Begitu Kaisar Bijak Timur Terunggul Huangfu Yu mengucapkan kata-kata itu, Delapan Kaisar Bijak Agung langsung terdiam. Baru setelah beberapa saat Jiang Fan akhirnya berkata dengan sangat lambat. “Kita akan bertindak sesuai dengan apa yang telah kita putuskan saat itu dan langsung membasmi ancamannya!”
“Haha…” Zhou Huo mulai tertawa. “Saudara Jiang Fan tidak perlu terlalu kejam. Kita hanya perlu membunuh Qin Yu itu. Adapun Jiang Li… kita bisa membiarkannya hidup. Namun, si bajingan di antara dia dan Qin Yu…”
“Si bajingan itu tentu saja tidak akan punya kesempatan untuk ada.” Jiang Fan berkata dengan acuh tak acuh.
“Bagus.” Zhou Huo mulai mengatur rencana seolah-olah itu hal yang wajar. “Menurut apa yang telah kita diskusikan terakhir kali, Saudara Huangfu dan Saudara Putai tidak perlu ikut serta dalam cara mengepung dan membunuh Qin Yu. Kalian berdua hanya perlu menghalangi Luo Fan yang mungkin muncul. Adapun kami berenam, kami akan langsung berangkat.”
Kaisar Bijak Barat Laut Zhou Huo, Kaisar Bijak Utara Tertinggi Jiang Fan, Kaisar Bijak Selatan Tertinggi Duanmu Yun, Kaisar Bijak Barat Tertinggi Shentu Yan, Kaisar Bijak Barat Daya Tang Lan, dan Kaisar Bijak Timur Laut Mu Qin.
Keenam Kaisar Bijak Agung itu langsung menggunakan teleportasi mereka dan muncul di Kepulauan Perbatasan Selatan pada saat yang bersamaan.
Langit tampak gelap. Samudra yang luas dan tak terbatas itu saat ini bergemuruh dan bergelombang.
“Bang!”
Gelombang raksasa menghantam karang gelap besar di pulau itu. Karang itu tetap berdiri dan tidak bergerak sedikit pun. Namun, gelombang raksasa itu telah pecah menjadi percikan-percikan yang tak terhitung jumlahnya dan jatuh ke pantai.
Di langit di atas karang gelap besar itu, Qin Yu dan Jiang Li berdiri berdampingan. Enam Kaisar Bijak Agung tiba-tiba muncul dan mengelilingi Qin Yu dan Jiang Li.
Qin Yu mengamati Enam Kaisar Bijak Agung. Dengan senyum di wajahnya, dia berkata, “Apa yang mungkin membawa Enam Kaisar Bijak Agung datang ke Kepulauan Perbatasan Selatan yang terpencil ini pada waktu yang bersamaan? Mungkinkah untuk berwisata? Oh, sepertinya bukan itu. Mungkinkah…” Tatapan Qin Yu tiba-tiba menjadi tajam. “Untukku, Qin Yu?”

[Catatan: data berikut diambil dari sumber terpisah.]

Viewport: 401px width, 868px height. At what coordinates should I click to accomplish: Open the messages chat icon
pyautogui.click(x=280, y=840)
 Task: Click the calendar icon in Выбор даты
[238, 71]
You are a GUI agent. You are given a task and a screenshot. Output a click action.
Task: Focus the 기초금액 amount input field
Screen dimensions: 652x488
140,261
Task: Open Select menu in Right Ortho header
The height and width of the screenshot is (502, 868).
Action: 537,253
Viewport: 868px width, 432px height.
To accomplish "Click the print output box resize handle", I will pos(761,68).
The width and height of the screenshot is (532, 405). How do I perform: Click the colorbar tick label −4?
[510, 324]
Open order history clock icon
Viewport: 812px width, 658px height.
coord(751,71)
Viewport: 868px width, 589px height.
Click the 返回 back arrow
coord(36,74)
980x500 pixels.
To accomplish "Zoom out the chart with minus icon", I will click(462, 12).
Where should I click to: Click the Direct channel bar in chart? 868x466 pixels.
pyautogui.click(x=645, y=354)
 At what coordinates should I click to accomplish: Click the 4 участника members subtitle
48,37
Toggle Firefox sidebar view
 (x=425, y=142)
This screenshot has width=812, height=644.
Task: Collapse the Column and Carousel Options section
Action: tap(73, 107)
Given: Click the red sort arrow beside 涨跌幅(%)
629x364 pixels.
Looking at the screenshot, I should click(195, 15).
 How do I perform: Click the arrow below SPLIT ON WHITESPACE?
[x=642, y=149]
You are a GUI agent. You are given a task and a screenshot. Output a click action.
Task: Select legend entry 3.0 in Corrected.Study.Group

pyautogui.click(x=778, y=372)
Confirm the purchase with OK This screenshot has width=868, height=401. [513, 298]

Zhou Huo, Jiang Fan, Duanmu Yun, Shentu Yan, Tang Lan, dan Mu Qin, lima pria dan satu wanita, keenam orang ini semuanya memiliki tatapan dingin dan acuh tak acuh. Ketika menghadapi seseorang yang akan mati, mereka tentu saja akan bersikap dingin dan acuh tak acuh!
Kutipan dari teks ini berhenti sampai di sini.